\( 8 v^{2}-21 v-9=0 \) \( 8 v^{2}-\square v+\square v-9=0 \) \( 8 v(v-\square)+3(v-\square=0 \) \( \left(8 v^{2}-\square v\right)+(\square v-9)=0 \) \( 8 v(v-\square)+(v-\square)=0 \) \( (3 v+\square)(v-\square)=0 \) \( 8 v+\square=0 \) or \( v-\square=0 \) \( 8 v=\square \) by \( \quad \square=\square \) \( v=\frac{\square}{8} \) or \( v=\square \)

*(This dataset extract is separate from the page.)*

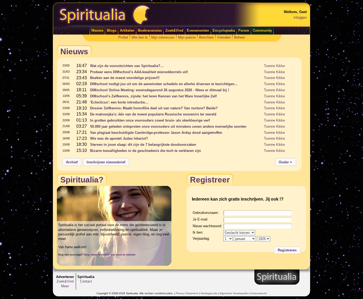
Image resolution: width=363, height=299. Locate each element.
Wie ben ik (140, 37)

To solve the quadratic equation \( 8v^2 - 21v - 9 = 0 \), you can factor the expression. A good starting point is finding two numbers that multiply to \( 8 \times -9 = -72 \) and add to \(-21\). Those numbers are \(-24\) and \(3\). This allows you to rewrite the equation as \( 8v^2 - 24v + 3v - 9 = 0 \). From there, group and factor the equation to reach the factored form. Ultimately, you'd find the roots using the zero-product property, which leads to solving for \( v \) in both cases derived from your factors. Using the quadratic formula is a real-world application of this problem, especially in physics. For instance, if you're calculating the trajectory of a thrown object, quadratic equations help you determine the object's height at various points in time, which can result in predicting its landing spot or optimizing angles for maximum distance.